Manmohan Singh also said it was important for the Election Commission to ensure that religion, religious sentiments and prejudices do not get worked into election discourse.
"As the custodian of the integrity of the electoral process, it is incumbent upon the Election Commission to see to it that religion and religious sentiments and prejudices do not get worked into the election discourse," he said.
"The Commission must be thinking of rolling back the easy acceptance of over-manipulation of religious imagery," the senior Congress leader said.
Terming the demolition of the Babri Masjid as a "traumatic event" that brought India's secular commitments into "disrepute", Singh noted that the entire political leadership came in for criticism for failing to protect a place of worship.
"In particular, concerned citizens were deeply disappointed at the judiciary's stance in the events leading up to the demolition. December 6, 1992 was a sad day for our secular republic," the former prime minister said.
He also forcefully stated that any attempt to weaken the secular fabric of India would be an attempt to dismantle the larger egalitarian project -- a secular, progressive and democratic polity. He said the onus of preserving the country's secular robustness of rests on all constitutional institutions.

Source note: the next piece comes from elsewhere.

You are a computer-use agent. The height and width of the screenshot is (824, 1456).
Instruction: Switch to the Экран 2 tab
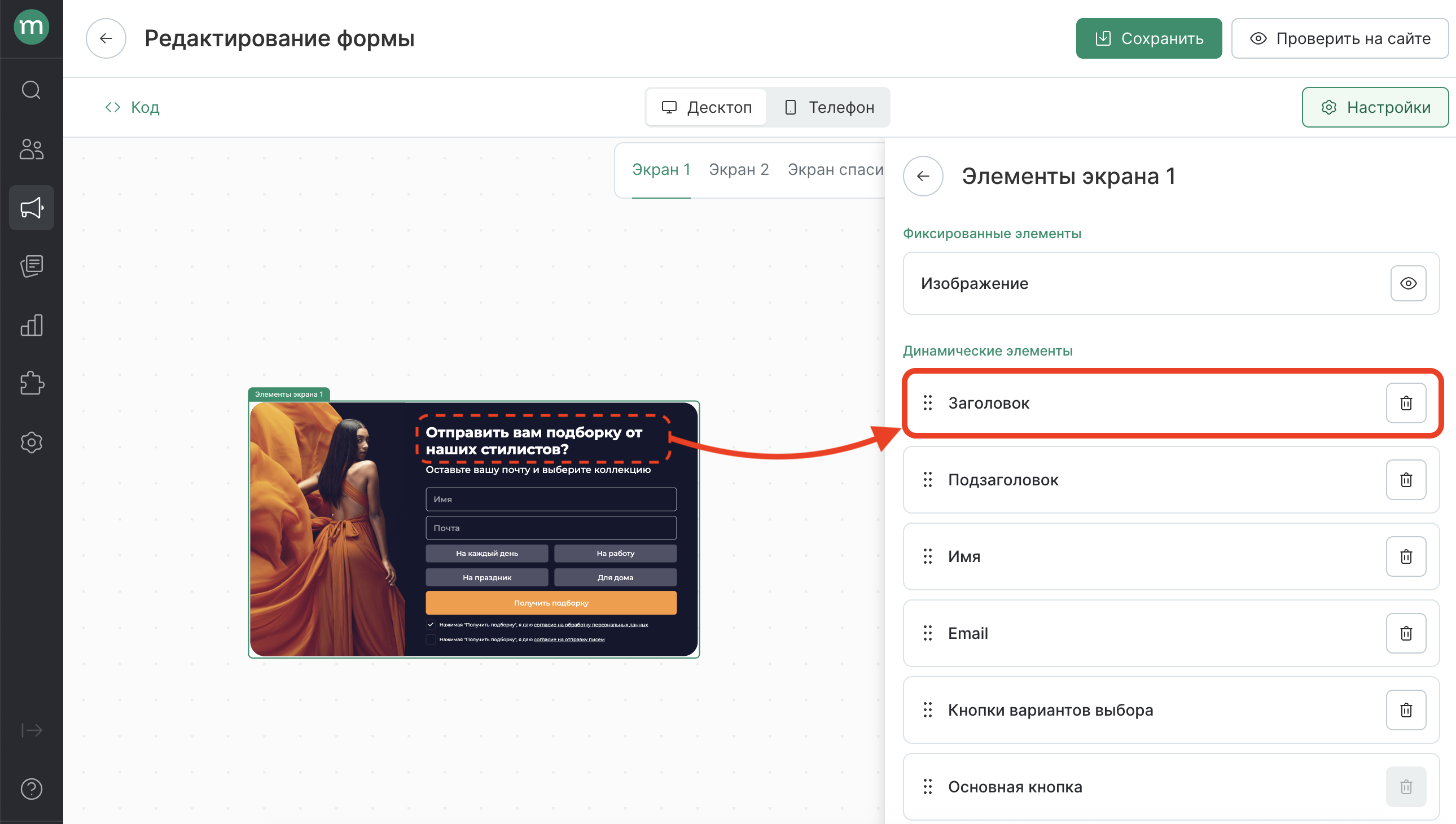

Singh said the media is an equal partner in upholding secularism. "Above all, it is the duty of the political parties to keep on educating, enlisting and mobilising our citizens in the cause of secular values and practices as the highest republic virtues, so centrally located in our Constitution," he said.
In his address, Singh also recalled the famous Bomai case in which a nine-judge bench of the Supreme Court found an opportunity to reaffirm that secularism was a basic feature of the Constitution.

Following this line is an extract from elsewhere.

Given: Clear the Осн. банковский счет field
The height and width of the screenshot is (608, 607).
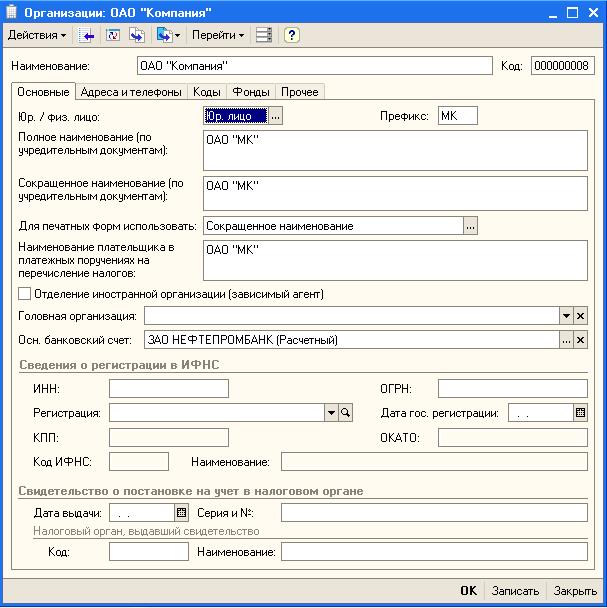Looking at the screenshot, I should tap(581, 340).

He said it came as a "consolation", but satisfaction derived from the verdict was short-lived as soon after that came Justice J S Verma's "famous and controversial" 'Hindutva a way of life' judgment.
This verdict had a decisive impact on the debate among the political parties about the principles and practices of secularism in India, Singh
"The judgment ended up making our political discourse somewhat lopsided; and, many believe that 'there can be no doubt that the decision requires to be revisited," he said.
Singh asserted that no constitutional arrangement can be protected and preserved only by the judiciary, no matter how vigilant or enlightened the judges may be.
"Ultimately, it comes down to the political leadership, civil society, religious leaders, and intelligentsia to defend the Constitution and its secular commitments," he said.
In his address, Singh also listed various articles of the Constitution that uphold its secular spirit. "Every civilized society is known and defined by the terms it offers to its minorities, especially its religious minorities. And that was one of the principal issues facing our national leaders when they got down to writing a Constitution for the newly-Independent India," Singh said.
He also highlighted that there was a definite global and domestic context to the Constitution-writing exercise.
The global context was that the world was reeling from the brutalities of the Second World War, a war whose origin can primarily be traced to the ideology of fascism and its ugly demands, he said.
"This ideology, of National Socialism in Germany, was a violent assertion of one race over another; in practice, it took pride in a naked use of aggression against minorities in Germany," he said.
Singh also stressed on the role played by India's first prime minister Jawaharlal Nehru and other leaders of the independence movement such as Mahatma Gandhi, Sardar Vallabhbhai Patel and Maulana Abul Kalam Azad, in upholding secular values.